Boring/test logs & lab summaries: Standardized formats with corrections and metadata.
Cross-sections & ground model: Interpreted profiles aligning exploration points to structural layouts.
Design parameters: Tabulated for each stratum (strength, stiffness, unit weight, K, cyclic modifiers).
Recommendations: Foundation type/levels, allowable pressures, pile types and capacities, lateral earth pressures, pavement sections, excavation/dewatering methods, and instrumentation.
Monitoring & hold points: Trigger levels for groundwater drawdown, settlement/tilt, and vibration; requirements for additional testing if conditions deviate.
Standards & references: Cite applicable codes (local building codes, transportation manuals, and geotechnical standards) and correlations used.

Specification Tip

Include re-scoping language: if unexpected conditions arise (e.g., artesian water, uncontrolled fill), the geotechnical engineer should be notified to adjust exploration, testing, and design.

Geotechnical Investigation: Frequently Asked Questions

How many borings or CPTs do I need?

It depends on variability and risk. As a starting point, provide at least one exploration at each column line intersection or grid of 20–50 m for uniform sites, plus additional points near transitions, excavations, and utilities. Increase density for irregular geology or critical structures.

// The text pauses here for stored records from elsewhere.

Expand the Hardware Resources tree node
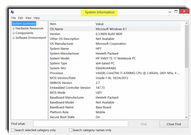This screenshot has width=191, height=135. click(13, 28)
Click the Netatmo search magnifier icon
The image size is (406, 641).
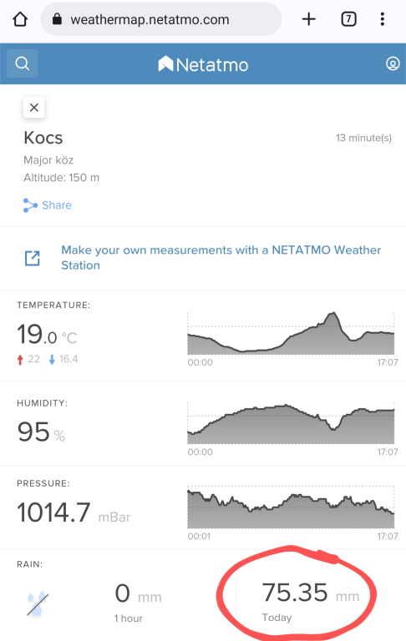tap(22, 63)
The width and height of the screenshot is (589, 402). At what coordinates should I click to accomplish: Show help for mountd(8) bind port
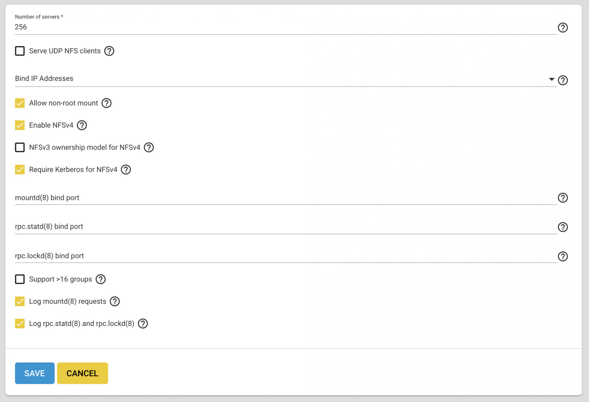(562, 198)
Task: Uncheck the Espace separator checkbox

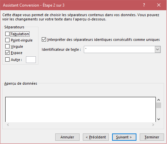Action: (7, 53)
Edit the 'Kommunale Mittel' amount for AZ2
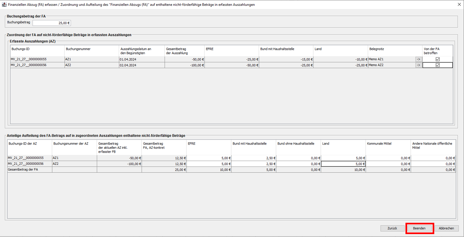 point(388,164)
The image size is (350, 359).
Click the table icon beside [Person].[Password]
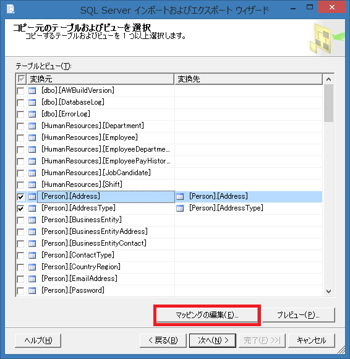32,291
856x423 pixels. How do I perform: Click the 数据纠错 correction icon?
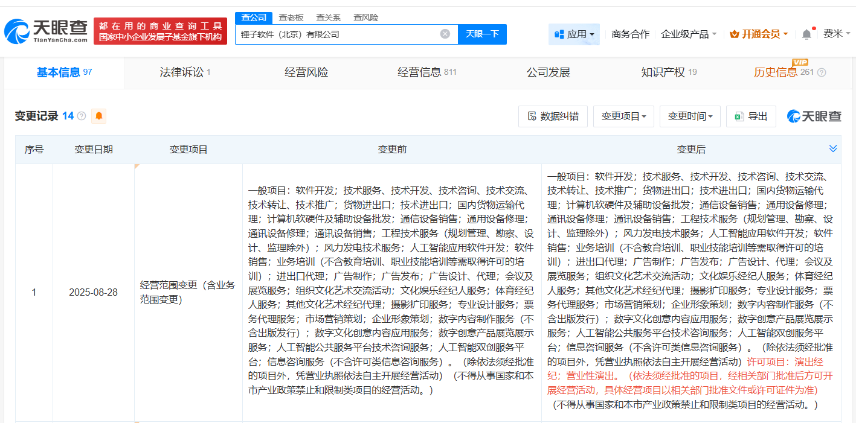click(x=530, y=116)
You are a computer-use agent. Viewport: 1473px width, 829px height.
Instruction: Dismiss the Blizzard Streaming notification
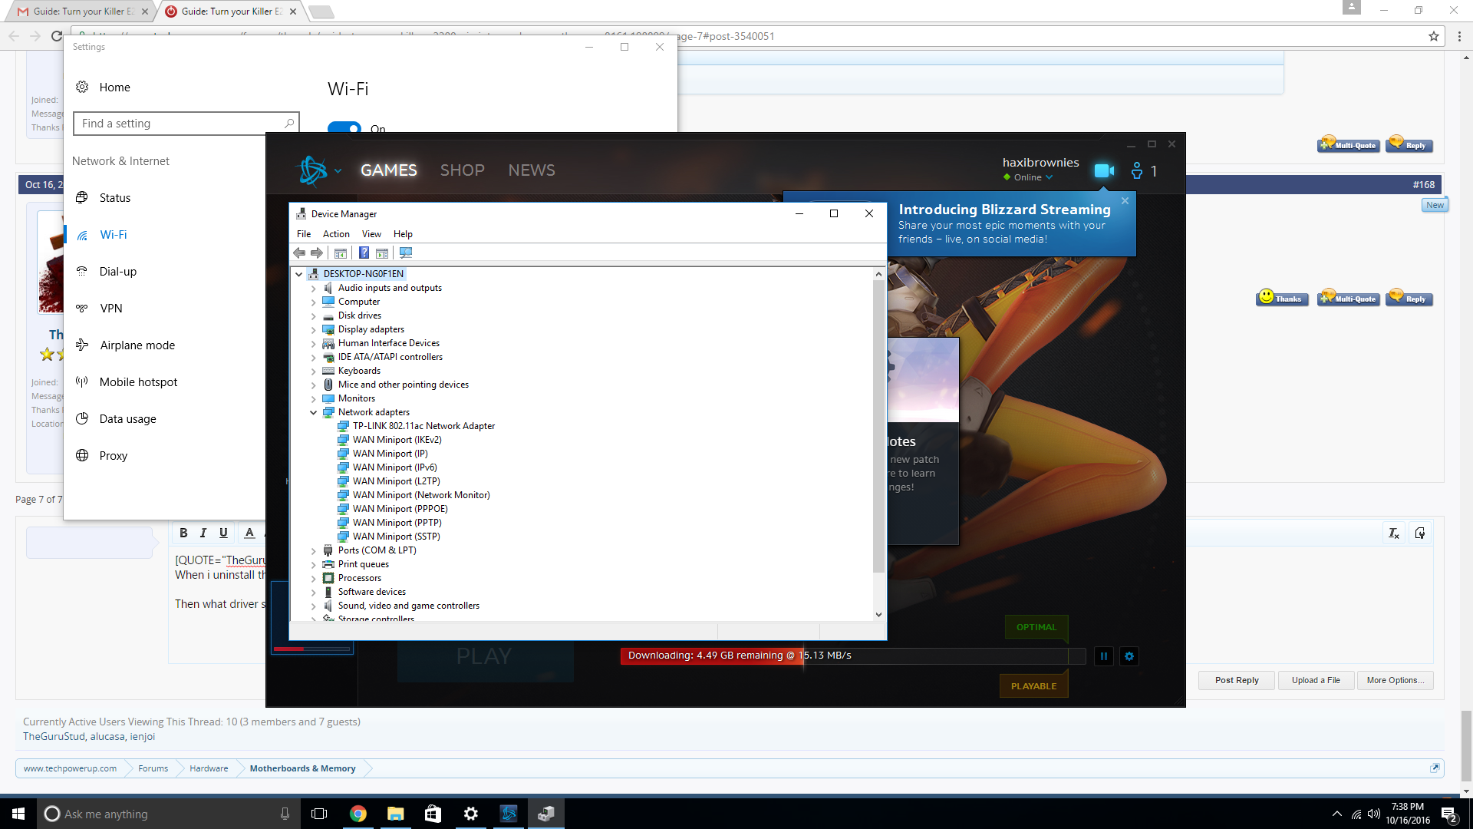pyautogui.click(x=1125, y=200)
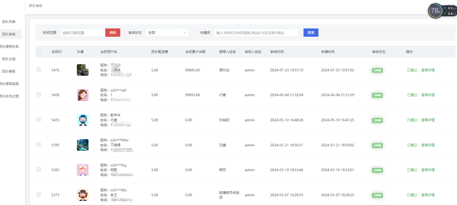The width and height of the screenshot is (457, 205).
Task: Click avatar of member 5476
Action: coord(83,70)
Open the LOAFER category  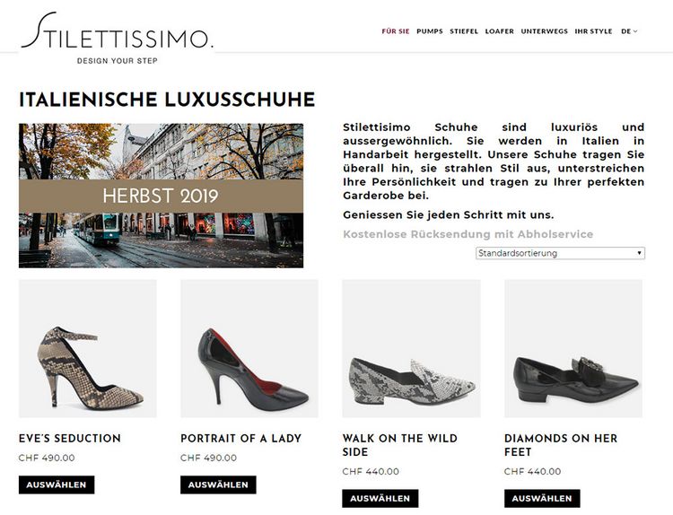click(x=499, y=31)

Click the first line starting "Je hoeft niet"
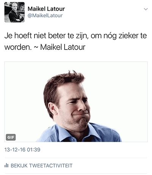tap(76, 36)
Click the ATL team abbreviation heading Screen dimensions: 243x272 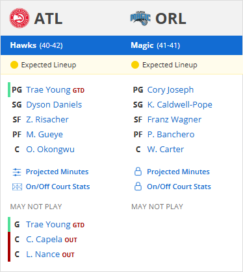(49, 19)
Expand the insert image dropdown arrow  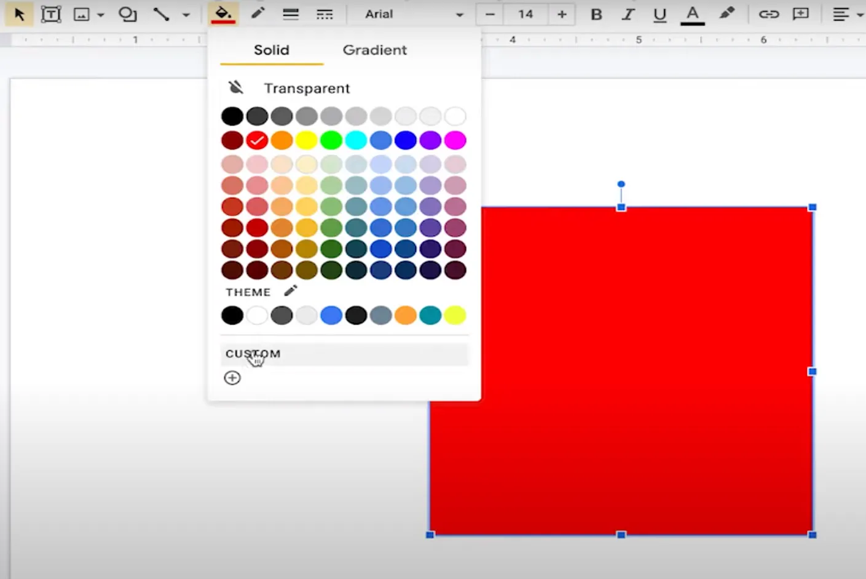point(101,14)
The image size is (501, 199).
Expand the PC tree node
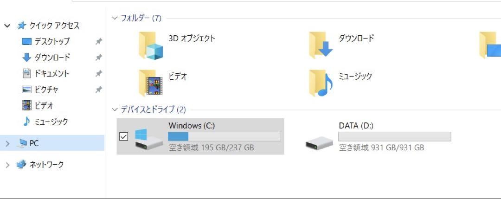8,144
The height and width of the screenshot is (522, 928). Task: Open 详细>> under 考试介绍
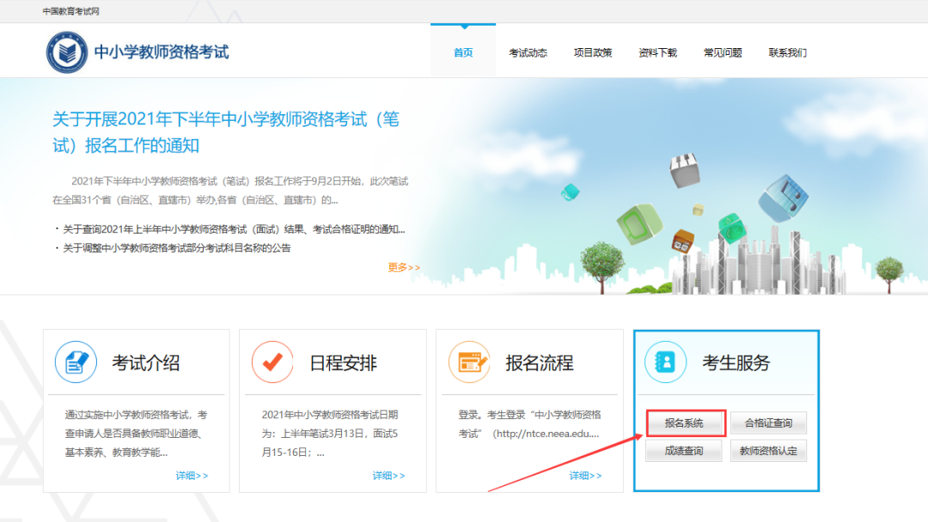click(193, 475)
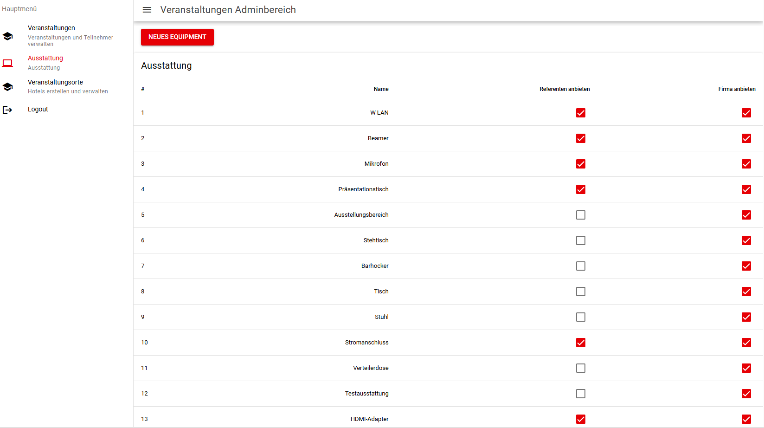This screenshot has width=764, height=428.
Task: Click the graduation cap icon beside Veranstaltungen
Action: click(8, 36)
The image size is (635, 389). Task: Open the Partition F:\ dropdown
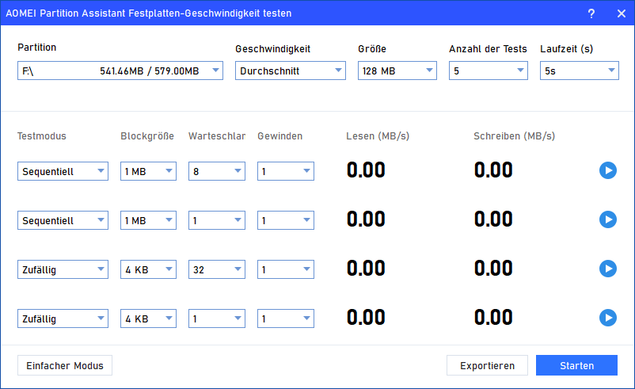[x=120, y=71]
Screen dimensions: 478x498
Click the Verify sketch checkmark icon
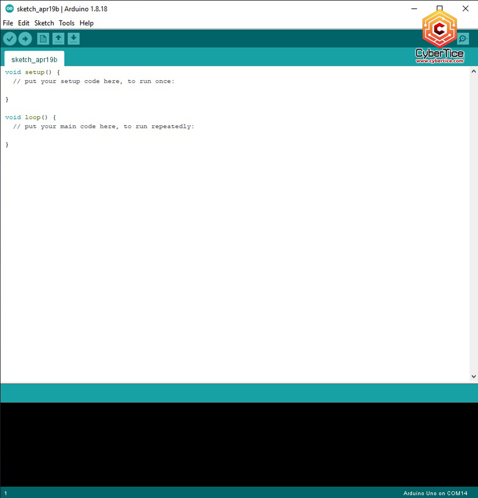pos(10,38)
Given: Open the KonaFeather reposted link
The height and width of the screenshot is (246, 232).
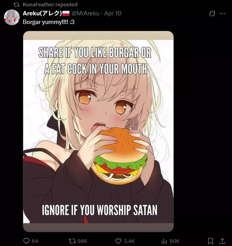Looking at the screenshot, I should pyautogui.click(x=50, y=5).
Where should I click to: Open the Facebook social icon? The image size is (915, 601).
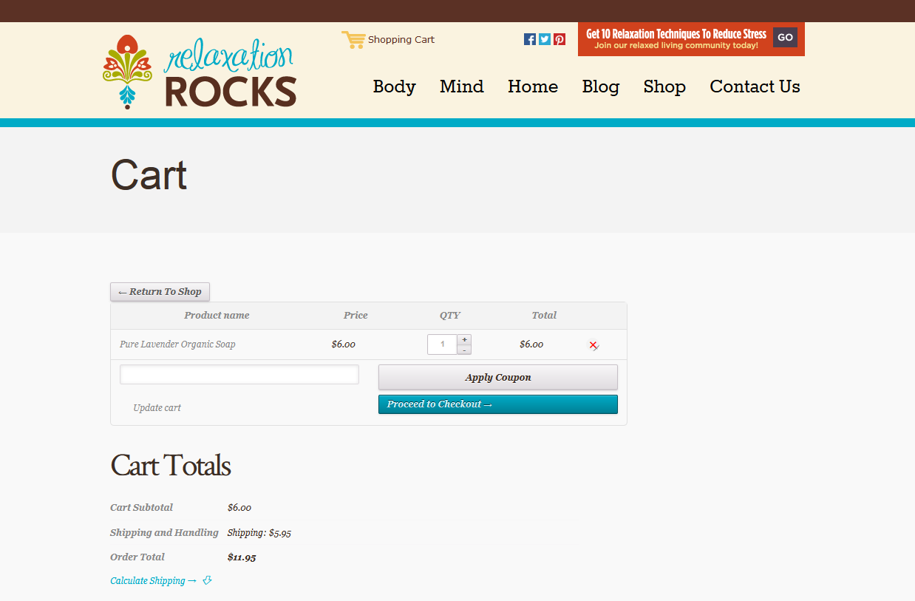pos(530,39)
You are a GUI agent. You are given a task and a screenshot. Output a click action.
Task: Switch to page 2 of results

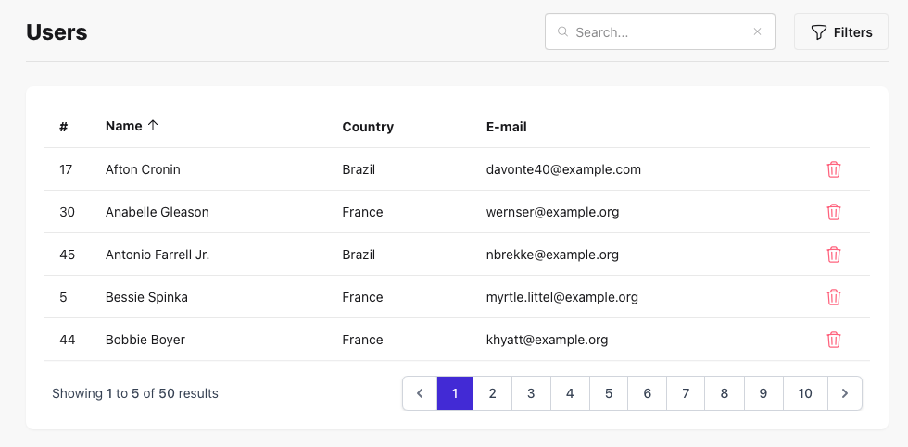tap(492, 393)
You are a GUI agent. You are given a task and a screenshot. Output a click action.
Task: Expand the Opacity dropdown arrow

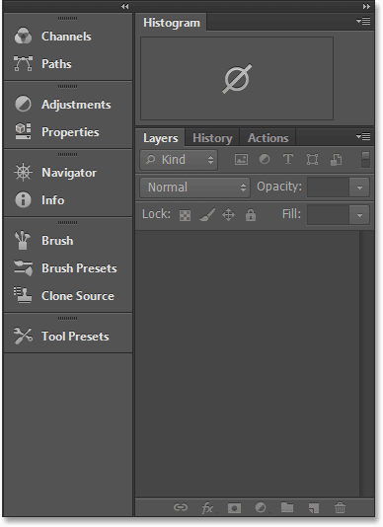pos(359,188)
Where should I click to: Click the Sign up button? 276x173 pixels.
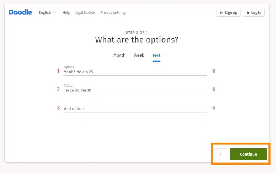coord(228,13)
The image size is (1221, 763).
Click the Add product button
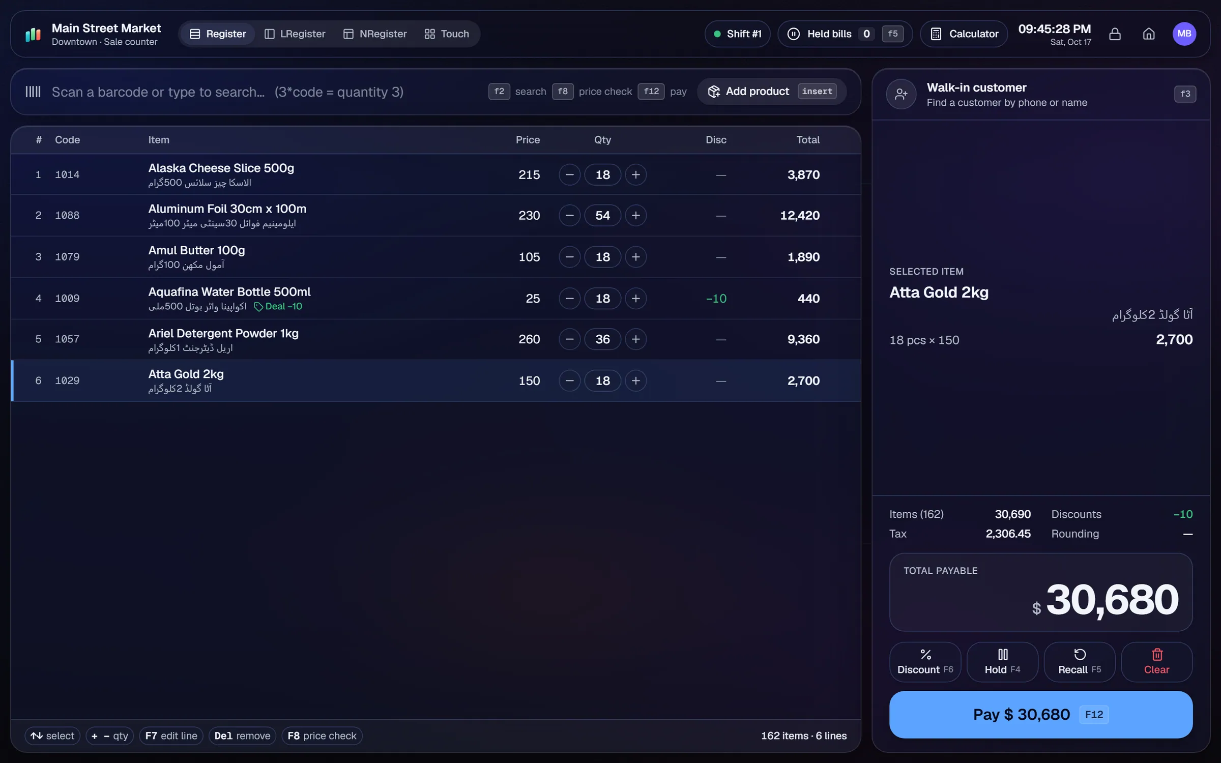[x=771, y=92]
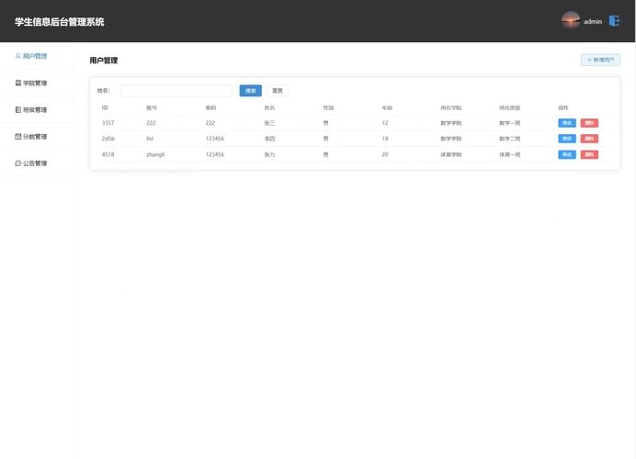Screen dimensions: 636x459
Task: Delete the user 张力 row
Action: (x=589, y=154)
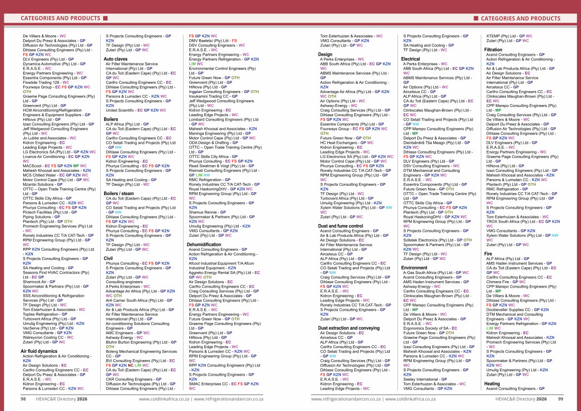Click the square icon beside right page header
Screen dimensions: 581x411
coord(476,18)
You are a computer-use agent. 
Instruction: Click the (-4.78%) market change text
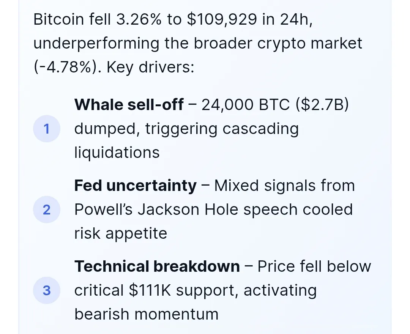tap(68, 67)
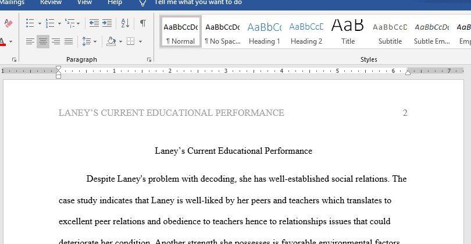Apply shading with the paint bucket
Viewport: 471px width, 244px height.
(x=112, y=41)
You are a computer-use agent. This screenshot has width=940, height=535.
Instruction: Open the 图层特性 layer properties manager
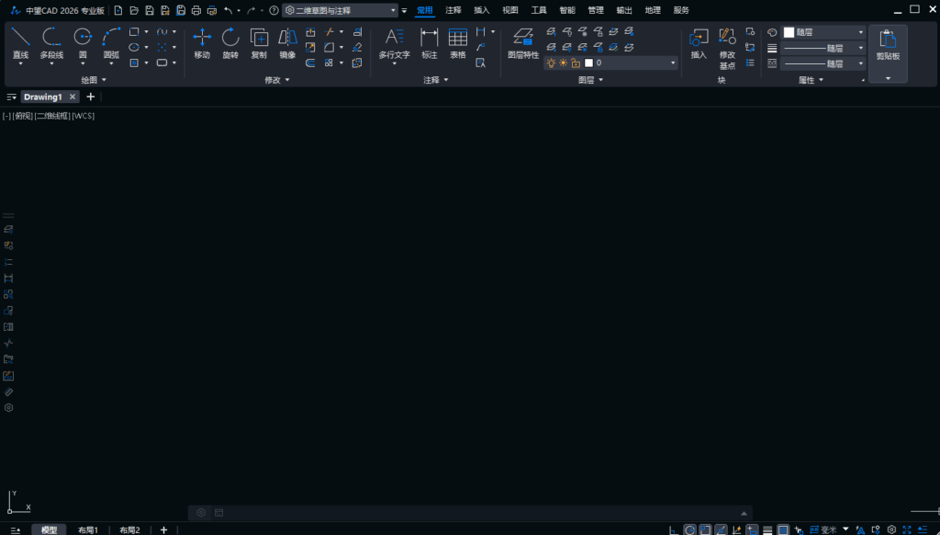click(523, 43)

How deep should I explore?

To the depth where stress increases from the proposed loads drop to insignificant levels and where potential failure surfaces or compressible layers are captured. For shallow foundations, this may be 1–2 times the foundation width; for piles, well below tip to confirm bearing stratum and downdrag zones.

SPT or CPT—which is better?

Use both when possible. CPT provides continuous profiling and is excellent for sands and soft clays; SPT supports sampling, visual classification, and is helpful in mixed soils. Choose based on governing design needs and site constraints.

How do I turn test results into design parameters?

Build strata, choose relevant drained/undrained strength and stiffness models, apply validated correlations (with corrections), and calibrate against local experience or load tests. Provide characteristic values and ranges, then perform sensitivity checks.

What drives investigation cost most?

Access constraints, required depth/diameter, groundwater management, traffic control, and lab testing intensity. Early coordination with the design team and contractor reduces re-mobilizations and change orders.

Conclusion

A well-planned Geotechnical Investigation is a decision-making tool, not just a set of logs. Start with a desk study, choose field and lab methods matched to risk and geology, treat groundwater realistically, and translate data into a defendable ground model with clear parameters and recommendations. When uncertainty remains, say so—and design monitoring and contingency plans to manage it.

Projects that invest in the right subsurface information deliver safer designs, fewer surprises, and better value. Use this outline to brief stakeholders, scope proposals, and audit deliverables so the ground you build on is as well understood as the structure you place upon it.